- **Things to do**
**1)** In the passage about India and Israel, why does each move Modi makes toward Netanyahu make India's balancing act riskier? Answer in one to three sentences.
**2)** Pick up the piece on India and Israel after its last sentence and keep writing it.

- **Given passage**
— START —
Netanyahu needs this. He’s a man perpetually fighting for his political life, looking for a market that won't boycott his exports or protest his cabinet's every move. India is that market. It’s 1.4 billion people and a military budget that keeps growing even when the GDP hitches. For Modi, Israel is the shortcut to modernity. It’s the "Startup Nation" magic rub-off that he hopes will finally turn Bangalore into something more than just a back-office for Silicon Valley.
But look at the trade-offs. India has spent decades trying to play both sides of the Middle Eastern fence. They need Iranian oil and Emirati investment. They need to look like the leader of the Global South—a group of nations that, generally speaking, isn't thrilled with Israel’s current trajectory. Every time Modi doubles down on Netanyahu, that balancing act gets a little more precarious. You can’t claim to be the voice of the disenfranchised while buying the latest "crowd control" tech from the world’s most efficient urban warfare specialists.
— END —
- **Dataset extract**
— START —
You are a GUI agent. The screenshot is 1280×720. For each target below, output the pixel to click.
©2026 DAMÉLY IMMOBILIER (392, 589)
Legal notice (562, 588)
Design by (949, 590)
— END —
- **Answer list**
**1)** India needs Iranian oil and Emirati investment, and it wants to look like the leader of the Global South, a group that generally isn't happy with Israel's current path. Siding more closely with Netanyahu strains those ties, so the effort to stay on both sides of the Middle Eastern fence becomes harder to keep up.

**2)**
The Hexagon is a nice bit of geometry. It’s stable. It looks good on a PowerPoint slide in a Tel Aviv boardroom. But alliances built on the necessity of hardware are only as strong as the next upgrade cycle. If India eventually figures out how to build its own sensors and its own software, what’s left of the "enduring" bond?
For now, the checks are being signed and the cameras are flashing. We’re told this is a partnership for the next century. It’s a nice sentiment, but in the tech world, "enduring" usually just means the contract hasn't expired yet.
How long does a hexagon stay a hexagon before one of the sides decides it’s cheaper to just walk away?